CAPITALISM DIED many deaths. Its resurrections from the ashes of socialist fatalism had already lost their novelty. Still, the proverbial crisis in capitalism keeps the Cassandras in business; it continues to make convenient socialists out of suddenly deflated free marketeers; and it alone sustains the moral absolutism of anti-globalists. There are still people out there who remind us that the argument capitalism claims to have finally won in the last century remains unresolved. They tell us that the wealth gap is so wide that it’s impossible to romanticise the creativity of the capitalist. They despise the vulgarity and inequalities of the McWorld, its inherent inhumanity. It invalidates the idea of a just world. So capitalism must die. It does, once in a while.

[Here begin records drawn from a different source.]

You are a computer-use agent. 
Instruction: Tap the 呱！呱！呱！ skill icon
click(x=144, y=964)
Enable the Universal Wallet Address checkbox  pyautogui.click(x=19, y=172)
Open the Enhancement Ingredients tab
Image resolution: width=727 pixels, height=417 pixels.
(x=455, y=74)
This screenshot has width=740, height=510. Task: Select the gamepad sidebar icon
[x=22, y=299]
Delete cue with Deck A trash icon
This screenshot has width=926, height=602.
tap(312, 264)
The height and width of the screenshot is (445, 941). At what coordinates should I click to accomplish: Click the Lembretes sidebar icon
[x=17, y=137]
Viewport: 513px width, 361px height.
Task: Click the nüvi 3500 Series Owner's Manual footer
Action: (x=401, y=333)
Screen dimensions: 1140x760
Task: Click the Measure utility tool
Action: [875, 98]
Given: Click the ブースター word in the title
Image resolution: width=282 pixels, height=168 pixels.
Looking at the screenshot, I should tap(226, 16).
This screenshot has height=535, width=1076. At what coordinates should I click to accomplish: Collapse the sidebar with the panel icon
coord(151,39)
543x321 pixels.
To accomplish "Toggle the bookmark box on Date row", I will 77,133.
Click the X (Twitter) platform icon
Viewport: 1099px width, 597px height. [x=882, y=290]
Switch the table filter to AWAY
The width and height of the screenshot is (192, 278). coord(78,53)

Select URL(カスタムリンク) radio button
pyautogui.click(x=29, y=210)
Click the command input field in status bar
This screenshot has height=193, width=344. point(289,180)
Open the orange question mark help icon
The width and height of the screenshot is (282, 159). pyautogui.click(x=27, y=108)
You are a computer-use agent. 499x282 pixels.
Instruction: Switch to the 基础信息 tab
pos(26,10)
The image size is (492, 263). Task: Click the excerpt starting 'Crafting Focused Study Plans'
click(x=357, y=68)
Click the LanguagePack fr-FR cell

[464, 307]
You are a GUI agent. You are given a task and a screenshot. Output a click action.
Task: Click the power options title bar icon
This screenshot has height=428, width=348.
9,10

The one in 2008 was momentous. It crashed when it looked invincible, and that too in a world which had already abandoned socialism for good. It crashed when only archival socialists wept for the phony theologies of equality, and when the last masters of the universe lived on Wall Street. And every fall, every rupture, in history is personalised by one morality tale, one totemic legend. In 2008, it was the Lehman Brothers. Its sudden fall made American capitalism almost bankrupt; it made all of us poorer, and some of us wiser. The eternal had become ephemeral, bringing to an end the mythology of the American Dream. When the curtain fell on a stage littered with shattered lives, the crash of capitalism was as emotionally exhausting as a Greek tragedy.
In The Lehman Trilogy by the Italian playwright Stefano Massini, first staged in Paris six years ago, American capitalism is dramatised as a generational saga, beginning with a dream and the magic of distance, ending with a fatal ringing of the telephone. The history of capitalism here is the history of migration, of the movement of man and his desire, his fantasies and follies, his greater ability to build a collapsible monument for himself. I saw the version adapted for the English stage by Ben Power, and directed by Sam Mendes, at London’s Piccadilly Theatre. The epic never looked so intensely spartan, and in more than three hours of riveting theatre, the humanisation of wealth was stretched between the solitude of the migrant salesman to the temptation of gods.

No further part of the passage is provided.